1. Exempt from any income tax, property tax (with exception for real estate in Liechtenstein) and capital gains tax
2. Not required to file a tax return, but merely furnish audited financial statements to the tax authorities
3. Must maintain an office in Liechtenstein, but the registered seat need be nothing more than a mailing address
4. Afforded absolute secrecy regarding tax matters.

A holding company is an AG that primarily holds shares in other companies. A domiciliary company is an AG that has its corporate seat or domicile in Liechtenstein but carries on its commercial activities outside the country. Neither pays any income tax, but instead pay an annual capital tax of 1/10th of 1% on their capital and reserves , with a minimum tax of SFr 1,000 (about US$620) payable annually.

Stamp taxes & 4% Coupon tax

Liechtenstein has a thriving industrial base in addition to its tax haven styled economy. Normal tax rates range from 7.5% to 15% for companies manufacturing within the country, with an innocuous 4% coupon tax (another name for dividend withholding tax) on cash (or in kind) distributions to shareholders. The withholding tax applies to holding and domiciliary companies and anstalts limited by shares. It is also applicable to certain loans with durations over two years.

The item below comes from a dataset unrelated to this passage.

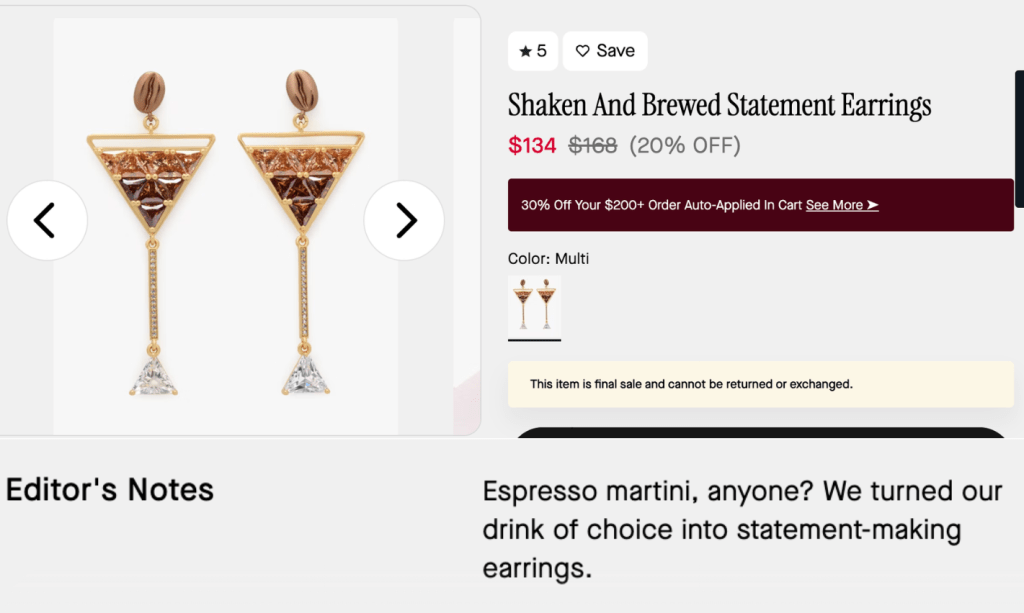Viewport: 1024px width, 613px height.
Task: Show the previous product image
Action: (x=46, y=220)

Other hidden Liechtenstein taxes to consider are a stamp duty due on the transfer of shares or bonds in foreign (0.3%) or domestic issuers (0.15%), and a 3% formation stamp tax due on the creation of shares or participation rights in a company. To understand better how a typical anstalt domiciliary or holding company might be started-up and taxed under the Liechtenstein tax system, let's look at an unpretentious example.

Example # 1:
Nonresident international businessman X claims Campione in the nearby Swiss Alps his tax home. X invests $50,000 as paid-in capital in his Liechtenstein holding company Y , and lends an additional $950,000 short-term for two years to company Y . In 1989, holding company Y re-invests the entire proceeds in U.S. Treasury bonds issued after July 18, 1984 paying 10% interest pa.

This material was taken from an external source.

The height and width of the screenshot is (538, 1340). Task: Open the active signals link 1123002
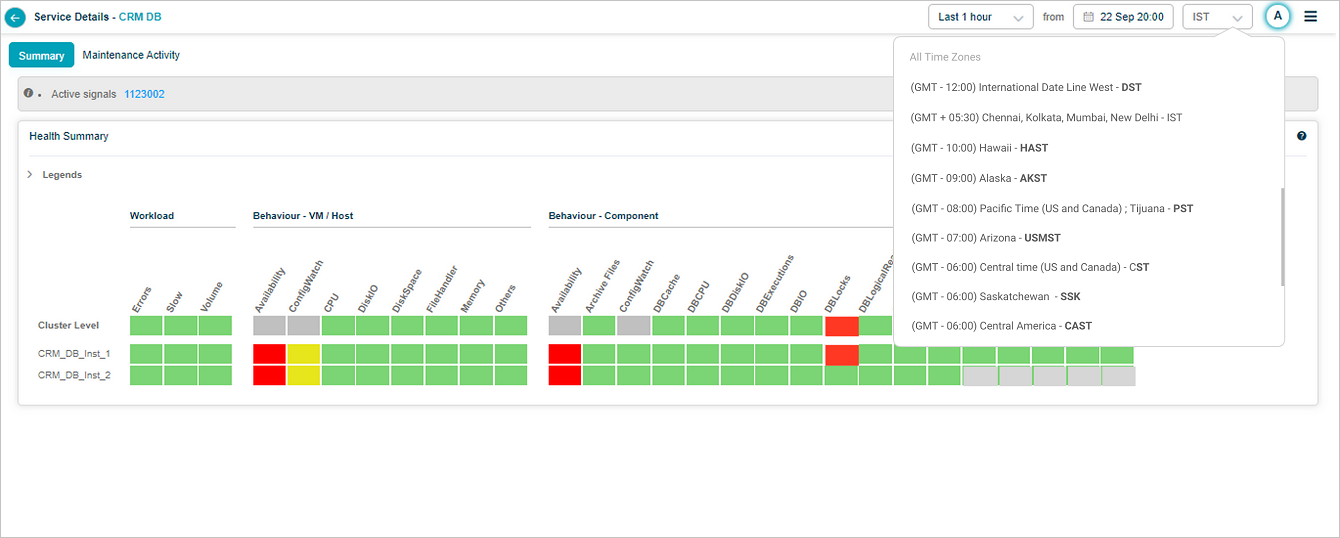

The annual interest earned on the T. bonds would amount to $100,000 pa. No U.S. withholding tax will be withheld by the U.S. Treasury on payments of interest to Y, because the Tax Reform Act of 1984 repeals all interest withholding taxes on "portfolio" type bond interest. Since company Y does not carry-on any business within Liechtenstein, no income taxes will be levied on Y . However, a capital tax equal to 1/10th of 1% of the paid-up capital and reserves of Y (but excluding the 1st year profits of Y) will be payable annually to the Liechtenstein tax administration. This computes to a capital tax of $50. However, a minimum capital tax of SFr 1,000 (about US$620) is payable by every company, so the actual first year capital tax paid will equal $620. This equates into a 0.62% profits tax rate, so far.

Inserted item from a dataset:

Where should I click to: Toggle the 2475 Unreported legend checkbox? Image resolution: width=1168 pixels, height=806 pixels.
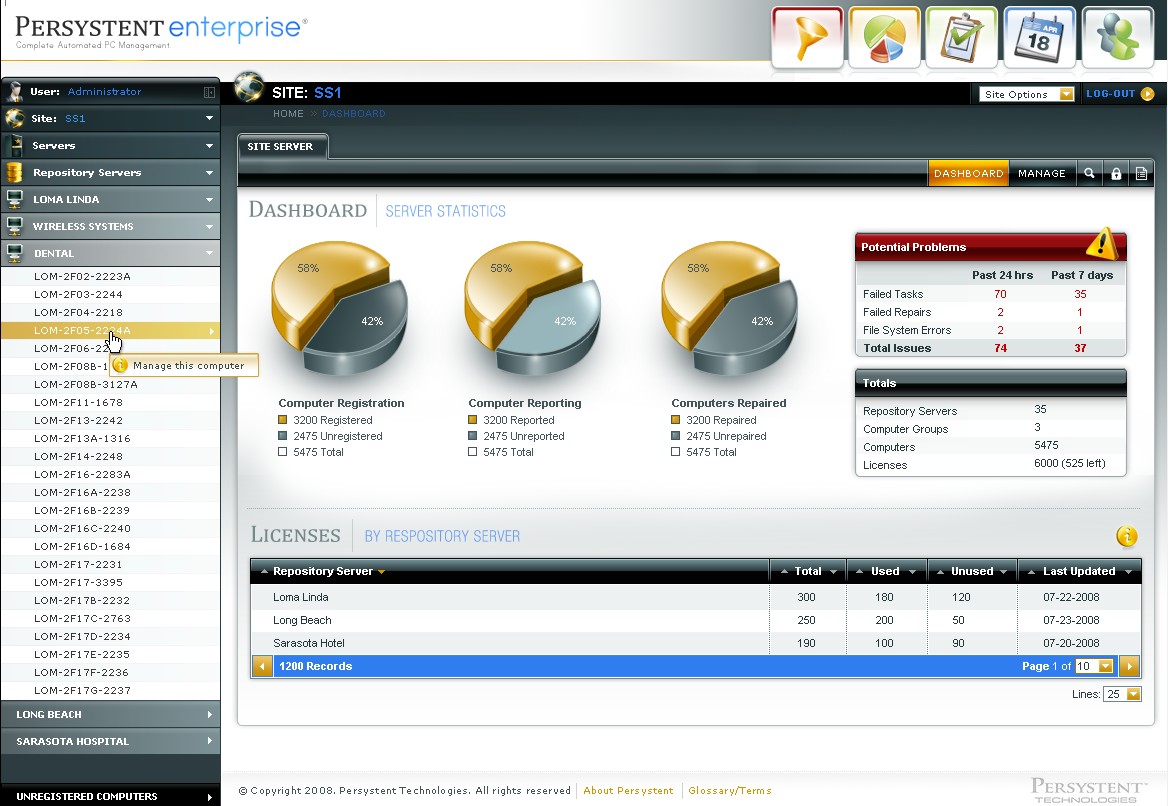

Assuming no dividends are paid to non-resident shareholder X, the 4% coupon tax could be avoided, leaving no further taxes to be levied against company Y. To secure a tax free capital gain, X might sell the shares in Liechtenstein holding company Y to a friend in Campione. It should be pointed-out that when holding company Y purchases or sells the $1,000,000 in U.S. treasury bonds a stamp transfer tax equal to 0.3% (or $3,000) will be payable to the tax administration. In addition, a0.15% stamp tax on the face value of the $950,000 Liechtenstein corporate loan (or $1,425) will be payable upon its culmination with X. A one time formation stamp tax of 3% (or $1,500) of the $50,000 paid-up share capital of Y would also be payable. Effectively, the overall tax rate of nonresident X's holding company would equal about 7% in start-up year 1989. In 1990 the taxes payable would drop to only $620, for an effective tax rate of only 0.62%, assuming no additional stamp transfer taxes were incurred.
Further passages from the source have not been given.